*** INPUT MATERIAL

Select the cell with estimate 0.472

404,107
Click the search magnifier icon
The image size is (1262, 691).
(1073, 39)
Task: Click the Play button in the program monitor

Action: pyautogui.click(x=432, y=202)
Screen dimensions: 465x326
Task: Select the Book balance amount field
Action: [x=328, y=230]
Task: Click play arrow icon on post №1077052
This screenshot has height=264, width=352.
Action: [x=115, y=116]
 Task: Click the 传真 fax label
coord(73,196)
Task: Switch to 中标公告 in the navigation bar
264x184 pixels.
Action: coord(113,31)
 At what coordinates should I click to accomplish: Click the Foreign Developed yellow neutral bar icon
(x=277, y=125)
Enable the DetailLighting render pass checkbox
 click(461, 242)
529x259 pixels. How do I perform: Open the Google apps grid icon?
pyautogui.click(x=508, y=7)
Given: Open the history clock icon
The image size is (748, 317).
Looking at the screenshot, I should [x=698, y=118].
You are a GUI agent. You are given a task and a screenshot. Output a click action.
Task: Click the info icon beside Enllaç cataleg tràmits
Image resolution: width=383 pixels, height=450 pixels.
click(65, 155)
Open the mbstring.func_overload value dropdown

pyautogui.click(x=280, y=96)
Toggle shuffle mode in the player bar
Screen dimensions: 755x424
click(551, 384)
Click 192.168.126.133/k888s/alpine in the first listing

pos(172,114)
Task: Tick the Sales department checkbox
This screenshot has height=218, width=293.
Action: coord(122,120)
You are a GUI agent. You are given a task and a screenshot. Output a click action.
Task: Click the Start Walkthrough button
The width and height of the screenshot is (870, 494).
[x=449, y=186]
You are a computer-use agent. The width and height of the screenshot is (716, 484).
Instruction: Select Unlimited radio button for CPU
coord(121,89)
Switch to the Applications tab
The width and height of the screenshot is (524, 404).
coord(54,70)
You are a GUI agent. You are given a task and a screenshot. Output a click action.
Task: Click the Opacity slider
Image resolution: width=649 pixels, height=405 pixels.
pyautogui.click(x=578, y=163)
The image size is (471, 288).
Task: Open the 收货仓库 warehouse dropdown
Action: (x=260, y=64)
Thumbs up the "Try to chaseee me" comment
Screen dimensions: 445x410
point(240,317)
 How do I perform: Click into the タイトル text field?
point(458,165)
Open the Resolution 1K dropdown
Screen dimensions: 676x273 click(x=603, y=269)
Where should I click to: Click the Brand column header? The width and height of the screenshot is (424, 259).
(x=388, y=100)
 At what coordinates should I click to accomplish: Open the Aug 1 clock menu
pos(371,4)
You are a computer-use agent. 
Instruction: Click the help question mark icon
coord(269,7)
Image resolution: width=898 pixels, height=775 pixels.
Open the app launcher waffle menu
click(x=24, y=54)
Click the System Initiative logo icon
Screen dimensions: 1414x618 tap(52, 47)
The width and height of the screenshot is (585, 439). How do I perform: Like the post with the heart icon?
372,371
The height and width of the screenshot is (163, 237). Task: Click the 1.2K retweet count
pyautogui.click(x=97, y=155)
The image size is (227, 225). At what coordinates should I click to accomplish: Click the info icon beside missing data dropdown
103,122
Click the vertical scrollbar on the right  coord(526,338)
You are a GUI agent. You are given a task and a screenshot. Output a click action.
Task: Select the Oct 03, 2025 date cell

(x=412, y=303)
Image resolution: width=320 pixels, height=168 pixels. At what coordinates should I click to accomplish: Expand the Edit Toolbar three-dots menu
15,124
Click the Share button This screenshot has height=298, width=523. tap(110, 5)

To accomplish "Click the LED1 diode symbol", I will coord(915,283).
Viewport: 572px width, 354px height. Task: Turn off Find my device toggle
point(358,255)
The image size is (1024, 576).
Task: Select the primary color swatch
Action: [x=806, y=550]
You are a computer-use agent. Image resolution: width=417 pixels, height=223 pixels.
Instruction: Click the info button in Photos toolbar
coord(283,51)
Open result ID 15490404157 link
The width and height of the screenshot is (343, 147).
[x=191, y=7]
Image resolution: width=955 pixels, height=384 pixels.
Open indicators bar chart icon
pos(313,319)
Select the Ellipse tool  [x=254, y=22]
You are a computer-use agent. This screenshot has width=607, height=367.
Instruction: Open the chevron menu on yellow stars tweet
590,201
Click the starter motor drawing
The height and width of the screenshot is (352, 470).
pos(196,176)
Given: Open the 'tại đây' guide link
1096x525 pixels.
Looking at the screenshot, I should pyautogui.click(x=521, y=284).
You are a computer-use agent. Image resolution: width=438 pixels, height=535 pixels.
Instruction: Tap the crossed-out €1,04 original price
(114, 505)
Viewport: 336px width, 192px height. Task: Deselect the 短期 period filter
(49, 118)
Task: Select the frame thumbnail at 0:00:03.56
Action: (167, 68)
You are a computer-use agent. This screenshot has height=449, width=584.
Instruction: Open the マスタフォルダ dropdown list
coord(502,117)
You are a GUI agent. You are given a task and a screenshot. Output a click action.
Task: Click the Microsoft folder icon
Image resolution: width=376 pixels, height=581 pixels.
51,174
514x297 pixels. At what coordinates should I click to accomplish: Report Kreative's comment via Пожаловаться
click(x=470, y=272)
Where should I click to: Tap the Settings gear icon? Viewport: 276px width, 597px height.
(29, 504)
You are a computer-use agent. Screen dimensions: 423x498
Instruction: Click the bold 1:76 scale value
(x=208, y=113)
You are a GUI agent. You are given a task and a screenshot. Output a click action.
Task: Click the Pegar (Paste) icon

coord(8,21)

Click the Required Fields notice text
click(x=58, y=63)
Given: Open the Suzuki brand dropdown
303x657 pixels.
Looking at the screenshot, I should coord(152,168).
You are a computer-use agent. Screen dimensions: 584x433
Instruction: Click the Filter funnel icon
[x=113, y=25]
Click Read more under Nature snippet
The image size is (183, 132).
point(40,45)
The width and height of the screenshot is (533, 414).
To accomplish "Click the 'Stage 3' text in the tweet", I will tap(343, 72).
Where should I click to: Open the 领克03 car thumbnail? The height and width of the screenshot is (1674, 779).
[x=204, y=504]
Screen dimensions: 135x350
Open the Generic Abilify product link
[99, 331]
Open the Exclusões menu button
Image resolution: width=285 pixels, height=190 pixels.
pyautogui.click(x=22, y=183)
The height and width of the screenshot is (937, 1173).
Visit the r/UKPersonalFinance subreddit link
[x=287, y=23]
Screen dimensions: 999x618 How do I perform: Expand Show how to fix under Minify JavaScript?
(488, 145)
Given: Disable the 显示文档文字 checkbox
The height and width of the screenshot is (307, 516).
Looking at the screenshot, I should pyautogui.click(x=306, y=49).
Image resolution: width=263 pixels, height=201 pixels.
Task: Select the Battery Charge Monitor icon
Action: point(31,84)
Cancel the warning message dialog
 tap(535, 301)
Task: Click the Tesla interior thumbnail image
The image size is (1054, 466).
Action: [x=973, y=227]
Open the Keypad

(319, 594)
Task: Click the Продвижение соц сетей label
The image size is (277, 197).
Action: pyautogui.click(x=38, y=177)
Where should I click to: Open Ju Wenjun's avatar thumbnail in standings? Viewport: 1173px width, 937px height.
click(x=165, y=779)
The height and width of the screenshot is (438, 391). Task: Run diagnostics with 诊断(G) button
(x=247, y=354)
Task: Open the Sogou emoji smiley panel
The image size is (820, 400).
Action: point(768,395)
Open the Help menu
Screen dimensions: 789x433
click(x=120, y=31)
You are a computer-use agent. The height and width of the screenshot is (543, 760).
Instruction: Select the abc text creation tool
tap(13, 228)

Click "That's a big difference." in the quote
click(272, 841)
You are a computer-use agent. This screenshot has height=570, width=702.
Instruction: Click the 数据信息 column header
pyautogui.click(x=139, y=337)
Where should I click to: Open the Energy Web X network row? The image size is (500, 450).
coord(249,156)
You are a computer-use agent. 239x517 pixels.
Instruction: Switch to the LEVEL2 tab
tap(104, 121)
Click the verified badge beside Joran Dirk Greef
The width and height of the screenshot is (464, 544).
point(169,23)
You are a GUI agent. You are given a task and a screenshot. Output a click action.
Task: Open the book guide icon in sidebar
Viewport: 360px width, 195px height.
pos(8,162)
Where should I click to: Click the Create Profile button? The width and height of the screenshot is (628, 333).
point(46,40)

******

WHAT TO WORK ON
Across the entries, how many lines hold the word "will"? Say only the number.

TASK RESULT
2